Implications for practice
It appears that patients’ experiences and feelings about the death of another patient may be related to the way in which the other patient dies - that is, whether they die peacefully or in pain and distress. A study undertaken by Payne and Langley-Evans (1996) revealed that ‘patients described features of a ‘good’ death as including dying in one’s sleep, quietly, being pain-free and dying suddenly’.
It has been shown that patients who had witnessed the death of a fellow patient are less depressed than those who had not (Lawton, 2000; Payne et al,1996; Honeybun et al, 1992). However, if patients encounter a number of deaths this may have the opposite effect and they may become depressed and withdrawn, feeling that ‘the next one to go will be me’ (Lawton, 2000; Sadler, 1992).
In practice, it has been observed that sometimes patients are repeatedly exposed to the death of other patients around them. It can be seen that these patients, who have previously chatted to and befriended other patients who subsequently die, become withdrawn and unwilling to interact. They may choose to distance themselves from their fellow patients to protect themselves from being upset by witnessing the death of someone with whom they had developed a relationship (Payne et al, 1996).
These findings may suggest that the more times a patient witnesses the death of others within a specialist palliative care unit or hospital ward, the more detrimental this may be to their psychological well-being. This emphasises how important effective discharge planning and continuing care are, to enable patients to be in their preferred place of care as they are approaching death (Department of Health, 2006).
Considering these findings may have implications with regard to patients being offered a shared or a single room. In a study on this subject, Kirk (2002) found that when asked whether a patient would like to be moved from a shared to a single room, in certain circumstances (including if they were dying), 75% said they would.
‘Patients’ main reasons for wanting a single room were privacy, quiet and not upsetting others or embarrassing themselves’ (Kirk, 2002). However, only half said that they would wish to move if another patient was dying, which suggests many patients’ attitudes to death are inconsistent.
In considering the issue of where patients die perhaps we should ask the question: when patients cease to be aware, are the needs and interests of those who are dying being considered or addressed in the practice of keeping them on a ward? (Lawton, 2000). Should more single rooms be made available to patients who are dying and their visitors? It is acknowledged that patients should be able to live and die in the place of their choice wherever possible (Thomas, 2003).
Sometimes patients may have been admitted to hospital because of a crisis, when their preferred place of care is at home. If they are unable to be at home, we should find out from them how they wish to be cared for in hospital.

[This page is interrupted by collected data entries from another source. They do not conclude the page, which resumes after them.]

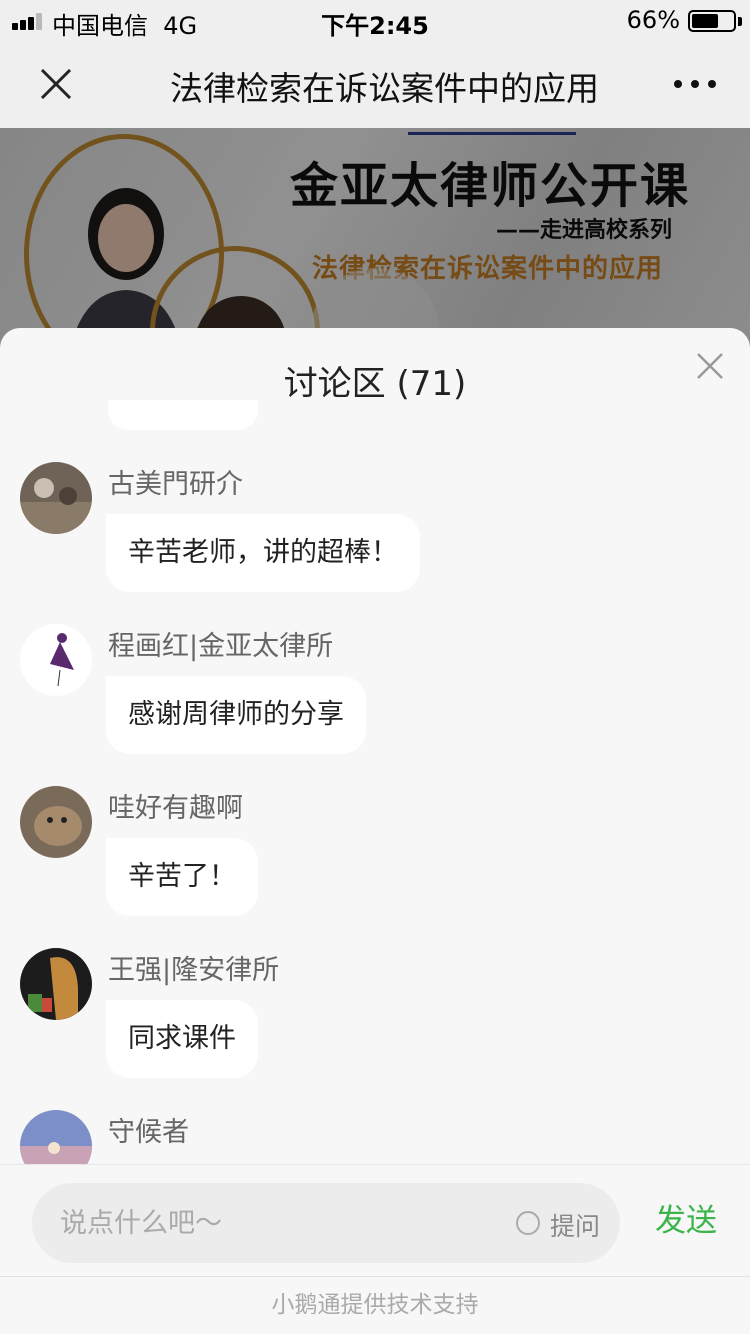 This screenshot has height=1334, width=750. I want to click on list-item: 程画红|金亚太律所 感谢周律师的分享, so click(375, 705).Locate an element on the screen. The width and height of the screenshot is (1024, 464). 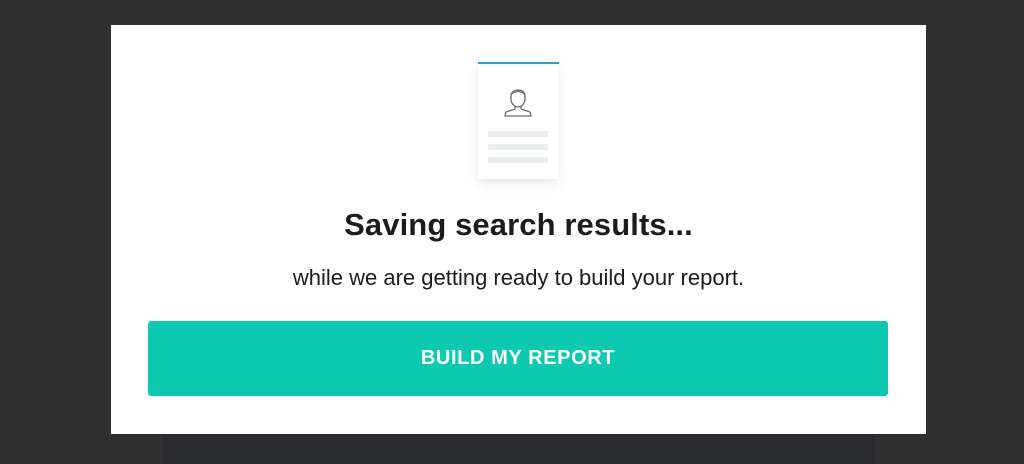
build-my-report-button: BUILD MY REPORT is located at coordinates (518, 358).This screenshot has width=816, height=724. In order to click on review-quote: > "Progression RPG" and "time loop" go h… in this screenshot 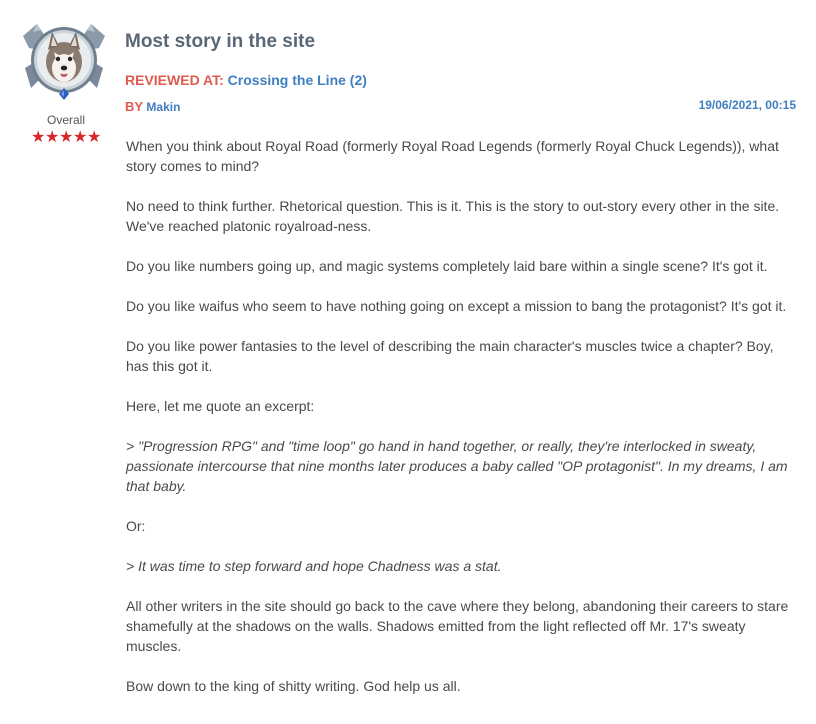, I will do `click(457, 466)`.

For example, it may be important to them to have their family around them or to have a single room in order to maintain their privacy and dignity. If possible these wishes should be accommodated.
As Kirk (2002) emphasised: ‘staff need to consider carefully how they support patients and manage the environment where patients are likely to upset others’.
- Part 2 of this unit, on communication after the death of a patient and ethical considerations, will be published next week.
1. Describe the positive and negative ways that patients may be affected by a fellow patient’s death.
2. Consider how your own work environment is managed in relation to the care of patients who are dying.
This article has been double-blind peer-reviewed.